Try it: Take the lines below from the first through the one that contains "This screenshot has width=1568, height=705." and copy them exactly.
──────── Dataset
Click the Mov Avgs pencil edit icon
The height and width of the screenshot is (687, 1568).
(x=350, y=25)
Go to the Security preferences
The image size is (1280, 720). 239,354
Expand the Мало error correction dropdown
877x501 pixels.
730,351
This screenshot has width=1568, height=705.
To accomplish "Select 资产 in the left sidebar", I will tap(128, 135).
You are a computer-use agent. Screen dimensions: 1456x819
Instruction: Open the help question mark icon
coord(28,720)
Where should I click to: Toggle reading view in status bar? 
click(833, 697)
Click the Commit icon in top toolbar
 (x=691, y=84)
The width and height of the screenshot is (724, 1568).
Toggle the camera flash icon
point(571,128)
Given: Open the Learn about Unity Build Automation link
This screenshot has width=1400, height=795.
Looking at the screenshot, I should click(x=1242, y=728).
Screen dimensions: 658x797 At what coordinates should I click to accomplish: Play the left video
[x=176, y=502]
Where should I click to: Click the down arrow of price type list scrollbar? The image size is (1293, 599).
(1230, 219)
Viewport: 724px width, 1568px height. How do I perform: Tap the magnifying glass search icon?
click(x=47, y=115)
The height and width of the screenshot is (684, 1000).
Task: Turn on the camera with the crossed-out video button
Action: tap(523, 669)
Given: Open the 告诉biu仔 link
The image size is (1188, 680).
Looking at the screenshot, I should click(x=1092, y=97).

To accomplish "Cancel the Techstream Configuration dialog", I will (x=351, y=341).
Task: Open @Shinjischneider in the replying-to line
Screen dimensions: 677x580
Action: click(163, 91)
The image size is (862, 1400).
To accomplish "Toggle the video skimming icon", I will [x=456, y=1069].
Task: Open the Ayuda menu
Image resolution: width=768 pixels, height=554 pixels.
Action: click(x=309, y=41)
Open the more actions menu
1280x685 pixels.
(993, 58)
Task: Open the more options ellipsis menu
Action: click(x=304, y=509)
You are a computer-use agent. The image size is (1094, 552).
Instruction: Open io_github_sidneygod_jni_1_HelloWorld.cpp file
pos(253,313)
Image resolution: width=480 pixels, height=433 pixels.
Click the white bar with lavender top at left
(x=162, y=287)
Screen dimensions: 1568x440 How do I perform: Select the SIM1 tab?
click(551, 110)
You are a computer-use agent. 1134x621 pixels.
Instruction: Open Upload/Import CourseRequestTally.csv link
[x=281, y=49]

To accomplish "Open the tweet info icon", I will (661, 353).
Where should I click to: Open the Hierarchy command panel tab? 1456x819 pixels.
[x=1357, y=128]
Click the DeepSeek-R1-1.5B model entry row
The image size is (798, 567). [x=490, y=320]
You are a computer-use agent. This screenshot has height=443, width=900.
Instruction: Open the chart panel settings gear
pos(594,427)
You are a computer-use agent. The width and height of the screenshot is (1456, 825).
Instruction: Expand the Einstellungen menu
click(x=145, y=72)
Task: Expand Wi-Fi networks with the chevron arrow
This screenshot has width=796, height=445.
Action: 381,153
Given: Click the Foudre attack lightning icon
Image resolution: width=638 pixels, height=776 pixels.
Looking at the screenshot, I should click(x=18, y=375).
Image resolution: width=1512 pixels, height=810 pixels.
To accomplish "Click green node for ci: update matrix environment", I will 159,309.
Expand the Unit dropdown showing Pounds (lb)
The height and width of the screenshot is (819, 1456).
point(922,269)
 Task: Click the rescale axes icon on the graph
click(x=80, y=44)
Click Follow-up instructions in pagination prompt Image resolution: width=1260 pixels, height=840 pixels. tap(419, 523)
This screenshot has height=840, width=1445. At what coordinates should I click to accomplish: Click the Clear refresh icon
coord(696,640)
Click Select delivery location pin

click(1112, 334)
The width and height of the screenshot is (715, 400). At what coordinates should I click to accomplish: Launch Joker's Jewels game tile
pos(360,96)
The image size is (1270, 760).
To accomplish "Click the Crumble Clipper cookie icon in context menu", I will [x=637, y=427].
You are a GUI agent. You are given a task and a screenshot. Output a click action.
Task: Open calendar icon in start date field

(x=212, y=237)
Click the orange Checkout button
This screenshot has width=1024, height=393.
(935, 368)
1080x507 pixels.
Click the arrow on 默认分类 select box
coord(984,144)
────────────────
Answer box:
Click the Mov Avgs pencil edit icon
The height and width of the screenshot is (687, 1568).
(x=350, y=25)
Go to the Security preferences
The image size is (1280, 720). 239,354
Expand the Мало error correction dropdown
877x501 pixels.
730,351
This screenshot has width=1568, height=705.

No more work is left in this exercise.